なぜ、子どものスポーツを見ていると力が入るのかを読んで

谷口氏の書物を読みました。
https://honto.jp/netstore/pd-book_30335027.html


とても分かりやすい切り口で一気に読める著作だ。

当事者である氏が実体験をもとに自らに語りかけるように論考は進んでいく。

タイトルの子供のというのは、正確に言えば自分の子供のということだ。

自分の子供のスポーツを見ている時に、親が力が入るのはある意味当然と言える。
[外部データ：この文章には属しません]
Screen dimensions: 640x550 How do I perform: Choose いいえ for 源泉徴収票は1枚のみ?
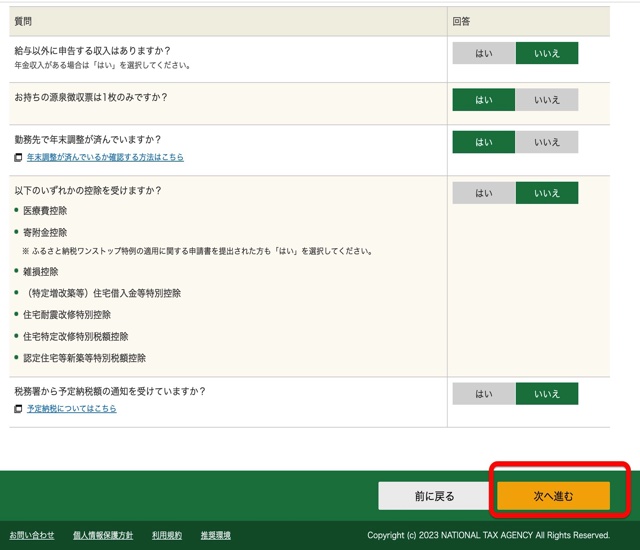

そこには期待が入るからだ。

しかし問題はその先にあり、氏が記述しているようにそのことを子供にどう表現するかだ。

自分の子供が期待通りのスポーツプレイをしなかった場合、親は怒りに任せて怒っていいのか?

谷口氏は24時間ルールや家庭の理念などを取り入れ、その怒りの発露を冷静に論理的に子供に伝えるべきであるとしている。

アンガーマネージメントを通じて車の中での密室での子供の対話も修正すべきであると思考しているようだ。

タイトルの理想としては、自分の子供のスポーツで期待通りのプレイをしないとき親はどう振る舞うべきか?が適切ではないだろうか?

本を手に取るときは、読者は何らかの問題解決を望んでいる場合が多い。

競争社会であり、自分の子供に期待をかけ、熱いあまりにそのミスに激しく叱咤してしまう、それあることだろう、でもそれにより子供が萎縮し次のプレイに影響を及ぼしたり、親の顔色を伺い本来ののびのびとしたスポーツプレイに悪影響を及ぼすとしたらマイナスである。

問題なのは、親のアンガーマネジメントなのではないかと思った。

だからそのポイントが、親の怒りの発露のマネージメントではなく、題名という本の売れ行きを左右するタイトルが示すように、親が力を入れる我が子のプレイという、もっともある意味当然なエゴに向けられらたのはなぜだろうか?と考えてしまった。

エゴは捨てられない、それをどう扱うのか、心の闇は捨てられない、どうマネージメントすべきなのか、それがタイトルに出ていないと、読者を獲得するという裾野が広がらないのではないか。

確かに、谷口氏が示したタイトルは根元的である。

しかし、それは自明であるともいえる。

スポーツライターとして数々のスポーツを見てきた氏が、自分の子供となると、おちおち座って我が子のプレイを見ていられない、というのはある意味人間的であり、根元的なものがある。

我が子というのは唯一無二であり、論理を越えたものがあるし、感情の発露も他人には説明できないものもある。

論理がすべてではないし
言語で言い尽くされない、非言語も重要である。

スポーツを見ているときの脳の状態も確かに大事である。解明できるもの、解明できないものそれもある。

スポーツに関するエビデンスを収集し、それを当てはめ、親の根元的なアンガーマネジメントが可能か、否か、それは難しいのであろう。人間のすべてが解明できることはないのであろうから。


とするなら、もっと素直に、親が子供に怒りを期待のあまりにぶつけてしまうのは修正できないのではないかというニヒリズムのその先の展望、ここが読みたかったきがする。

それを改めて考えさせられた書物であり、秀作であったとはいえる。